● **PROMPT**
Determine how many lines in these records hold "will". Only the number is wanted.

● **RECORDS SHOWN**
◆ ◆ ◆ ◆

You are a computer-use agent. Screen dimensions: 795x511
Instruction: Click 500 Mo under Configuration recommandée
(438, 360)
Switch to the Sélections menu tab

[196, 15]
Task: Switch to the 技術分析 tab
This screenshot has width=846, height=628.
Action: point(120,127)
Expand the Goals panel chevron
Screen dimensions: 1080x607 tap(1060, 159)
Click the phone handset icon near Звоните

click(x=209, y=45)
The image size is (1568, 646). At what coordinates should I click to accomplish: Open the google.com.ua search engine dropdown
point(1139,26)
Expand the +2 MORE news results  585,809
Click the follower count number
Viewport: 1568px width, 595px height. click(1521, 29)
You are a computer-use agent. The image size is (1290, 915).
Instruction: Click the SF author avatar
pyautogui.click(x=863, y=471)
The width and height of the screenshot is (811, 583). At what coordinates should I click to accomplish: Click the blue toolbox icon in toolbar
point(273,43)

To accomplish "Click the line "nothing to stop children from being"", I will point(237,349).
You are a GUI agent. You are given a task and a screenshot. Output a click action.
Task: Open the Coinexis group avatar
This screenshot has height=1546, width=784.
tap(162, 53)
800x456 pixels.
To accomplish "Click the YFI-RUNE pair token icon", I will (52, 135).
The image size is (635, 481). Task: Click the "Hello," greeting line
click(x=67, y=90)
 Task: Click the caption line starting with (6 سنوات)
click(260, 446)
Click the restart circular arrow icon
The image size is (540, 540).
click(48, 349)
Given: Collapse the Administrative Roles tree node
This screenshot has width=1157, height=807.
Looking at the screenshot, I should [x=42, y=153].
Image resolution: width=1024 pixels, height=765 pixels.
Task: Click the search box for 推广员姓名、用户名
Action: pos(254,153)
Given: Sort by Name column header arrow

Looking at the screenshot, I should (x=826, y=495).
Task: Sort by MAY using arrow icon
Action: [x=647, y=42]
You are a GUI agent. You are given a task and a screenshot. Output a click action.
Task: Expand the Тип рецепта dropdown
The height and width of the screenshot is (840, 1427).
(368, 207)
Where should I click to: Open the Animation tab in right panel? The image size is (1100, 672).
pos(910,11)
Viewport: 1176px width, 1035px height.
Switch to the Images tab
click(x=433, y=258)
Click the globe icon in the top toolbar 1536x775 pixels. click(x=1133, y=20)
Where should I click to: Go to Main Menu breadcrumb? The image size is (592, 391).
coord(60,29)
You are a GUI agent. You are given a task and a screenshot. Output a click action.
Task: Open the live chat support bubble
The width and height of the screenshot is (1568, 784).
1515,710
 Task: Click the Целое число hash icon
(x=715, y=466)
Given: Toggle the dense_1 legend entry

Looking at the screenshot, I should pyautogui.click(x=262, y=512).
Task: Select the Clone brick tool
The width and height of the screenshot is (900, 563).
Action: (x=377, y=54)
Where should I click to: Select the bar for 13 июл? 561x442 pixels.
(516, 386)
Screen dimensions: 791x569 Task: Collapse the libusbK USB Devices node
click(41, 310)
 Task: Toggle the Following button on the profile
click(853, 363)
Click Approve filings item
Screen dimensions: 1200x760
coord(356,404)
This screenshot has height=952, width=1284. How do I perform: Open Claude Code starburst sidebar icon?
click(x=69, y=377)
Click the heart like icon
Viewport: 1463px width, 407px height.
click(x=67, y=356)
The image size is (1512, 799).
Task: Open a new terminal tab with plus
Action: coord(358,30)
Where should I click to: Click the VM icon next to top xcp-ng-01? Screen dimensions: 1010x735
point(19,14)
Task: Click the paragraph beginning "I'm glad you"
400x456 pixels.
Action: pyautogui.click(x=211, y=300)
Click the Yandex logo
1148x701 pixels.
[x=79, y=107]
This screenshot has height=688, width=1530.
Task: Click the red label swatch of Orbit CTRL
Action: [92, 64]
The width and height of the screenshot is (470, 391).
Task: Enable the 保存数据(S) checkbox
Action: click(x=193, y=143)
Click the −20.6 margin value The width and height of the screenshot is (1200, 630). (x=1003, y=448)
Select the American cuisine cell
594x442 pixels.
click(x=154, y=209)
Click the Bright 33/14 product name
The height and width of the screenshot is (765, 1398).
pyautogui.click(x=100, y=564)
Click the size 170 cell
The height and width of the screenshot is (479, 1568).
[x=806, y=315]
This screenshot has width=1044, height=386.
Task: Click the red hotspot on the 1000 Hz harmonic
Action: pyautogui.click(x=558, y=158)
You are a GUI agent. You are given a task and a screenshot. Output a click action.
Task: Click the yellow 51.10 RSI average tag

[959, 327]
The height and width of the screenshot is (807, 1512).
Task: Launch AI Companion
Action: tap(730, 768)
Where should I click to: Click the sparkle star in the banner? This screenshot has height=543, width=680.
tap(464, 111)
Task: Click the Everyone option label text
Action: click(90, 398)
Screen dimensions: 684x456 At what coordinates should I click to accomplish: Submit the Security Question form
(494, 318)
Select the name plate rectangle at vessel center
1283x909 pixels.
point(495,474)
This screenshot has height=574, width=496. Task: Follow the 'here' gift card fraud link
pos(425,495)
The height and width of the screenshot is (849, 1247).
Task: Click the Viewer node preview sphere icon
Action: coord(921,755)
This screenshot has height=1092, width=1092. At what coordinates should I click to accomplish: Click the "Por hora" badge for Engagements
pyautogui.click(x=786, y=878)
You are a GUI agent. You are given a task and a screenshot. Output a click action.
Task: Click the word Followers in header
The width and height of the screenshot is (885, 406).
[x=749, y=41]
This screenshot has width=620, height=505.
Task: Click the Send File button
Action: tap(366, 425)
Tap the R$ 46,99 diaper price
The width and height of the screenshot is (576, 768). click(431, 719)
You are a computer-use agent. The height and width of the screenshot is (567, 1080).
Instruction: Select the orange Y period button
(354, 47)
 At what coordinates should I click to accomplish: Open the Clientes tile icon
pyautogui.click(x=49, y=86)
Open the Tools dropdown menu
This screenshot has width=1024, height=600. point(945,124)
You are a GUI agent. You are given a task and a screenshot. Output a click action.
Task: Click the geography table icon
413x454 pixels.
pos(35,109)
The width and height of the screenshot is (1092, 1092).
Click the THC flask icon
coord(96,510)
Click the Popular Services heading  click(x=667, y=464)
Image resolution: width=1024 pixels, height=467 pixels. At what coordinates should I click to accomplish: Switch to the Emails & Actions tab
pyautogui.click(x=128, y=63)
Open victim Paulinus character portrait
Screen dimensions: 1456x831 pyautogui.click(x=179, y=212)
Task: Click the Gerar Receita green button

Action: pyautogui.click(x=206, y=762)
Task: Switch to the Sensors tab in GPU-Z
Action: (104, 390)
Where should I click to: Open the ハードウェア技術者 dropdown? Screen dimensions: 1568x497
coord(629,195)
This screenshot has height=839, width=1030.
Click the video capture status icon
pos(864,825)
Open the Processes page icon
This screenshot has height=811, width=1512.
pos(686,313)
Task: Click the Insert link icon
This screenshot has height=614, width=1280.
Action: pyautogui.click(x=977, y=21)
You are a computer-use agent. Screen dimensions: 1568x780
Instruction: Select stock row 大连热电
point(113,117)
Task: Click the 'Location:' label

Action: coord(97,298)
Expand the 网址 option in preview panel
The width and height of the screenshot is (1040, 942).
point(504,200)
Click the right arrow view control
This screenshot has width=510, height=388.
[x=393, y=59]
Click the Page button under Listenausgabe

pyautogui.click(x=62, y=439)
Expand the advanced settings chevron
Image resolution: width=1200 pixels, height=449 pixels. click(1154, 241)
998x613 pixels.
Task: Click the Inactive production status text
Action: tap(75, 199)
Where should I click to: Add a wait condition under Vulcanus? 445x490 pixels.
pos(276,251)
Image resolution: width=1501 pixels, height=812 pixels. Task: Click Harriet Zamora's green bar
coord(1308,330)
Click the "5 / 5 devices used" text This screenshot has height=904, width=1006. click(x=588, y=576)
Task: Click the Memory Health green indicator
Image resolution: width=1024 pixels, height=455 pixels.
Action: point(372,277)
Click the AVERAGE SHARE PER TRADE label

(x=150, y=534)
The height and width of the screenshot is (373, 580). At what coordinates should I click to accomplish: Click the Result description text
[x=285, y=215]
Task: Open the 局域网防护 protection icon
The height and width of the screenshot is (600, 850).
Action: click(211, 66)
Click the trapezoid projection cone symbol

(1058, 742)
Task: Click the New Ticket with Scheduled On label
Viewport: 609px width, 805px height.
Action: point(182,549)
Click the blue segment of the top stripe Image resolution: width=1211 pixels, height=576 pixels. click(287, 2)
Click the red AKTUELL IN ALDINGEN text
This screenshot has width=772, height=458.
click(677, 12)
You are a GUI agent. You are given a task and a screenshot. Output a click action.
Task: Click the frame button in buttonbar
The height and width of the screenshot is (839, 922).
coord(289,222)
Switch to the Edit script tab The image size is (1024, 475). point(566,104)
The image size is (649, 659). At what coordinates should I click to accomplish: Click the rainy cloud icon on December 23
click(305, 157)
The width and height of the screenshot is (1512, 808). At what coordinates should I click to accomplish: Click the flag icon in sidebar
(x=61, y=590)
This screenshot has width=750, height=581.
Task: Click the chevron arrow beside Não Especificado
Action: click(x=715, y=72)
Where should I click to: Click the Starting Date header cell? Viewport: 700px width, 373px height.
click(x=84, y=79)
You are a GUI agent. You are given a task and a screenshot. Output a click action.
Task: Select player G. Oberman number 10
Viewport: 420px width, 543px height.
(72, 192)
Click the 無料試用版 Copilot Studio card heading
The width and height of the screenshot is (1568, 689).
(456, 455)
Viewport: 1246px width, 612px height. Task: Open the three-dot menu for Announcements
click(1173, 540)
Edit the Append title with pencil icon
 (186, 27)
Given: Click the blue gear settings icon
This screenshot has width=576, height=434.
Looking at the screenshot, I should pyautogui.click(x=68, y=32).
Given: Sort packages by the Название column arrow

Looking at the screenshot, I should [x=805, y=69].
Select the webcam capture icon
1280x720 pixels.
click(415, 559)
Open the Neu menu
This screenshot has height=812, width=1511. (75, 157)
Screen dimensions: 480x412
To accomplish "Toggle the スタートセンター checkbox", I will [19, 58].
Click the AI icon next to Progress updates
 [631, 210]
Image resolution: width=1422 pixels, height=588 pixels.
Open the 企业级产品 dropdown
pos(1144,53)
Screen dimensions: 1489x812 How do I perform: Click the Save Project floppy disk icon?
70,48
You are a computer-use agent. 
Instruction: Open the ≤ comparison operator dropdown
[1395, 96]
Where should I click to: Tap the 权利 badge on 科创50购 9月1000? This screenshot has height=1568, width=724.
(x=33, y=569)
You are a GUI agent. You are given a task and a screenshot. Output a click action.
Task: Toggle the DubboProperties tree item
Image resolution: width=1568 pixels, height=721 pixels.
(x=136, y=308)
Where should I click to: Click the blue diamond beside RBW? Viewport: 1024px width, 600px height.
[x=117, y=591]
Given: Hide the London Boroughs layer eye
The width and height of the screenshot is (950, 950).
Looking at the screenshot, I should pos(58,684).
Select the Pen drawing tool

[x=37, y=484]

◆ ◆ ◆ ◆

● **FINISHED TASK**
3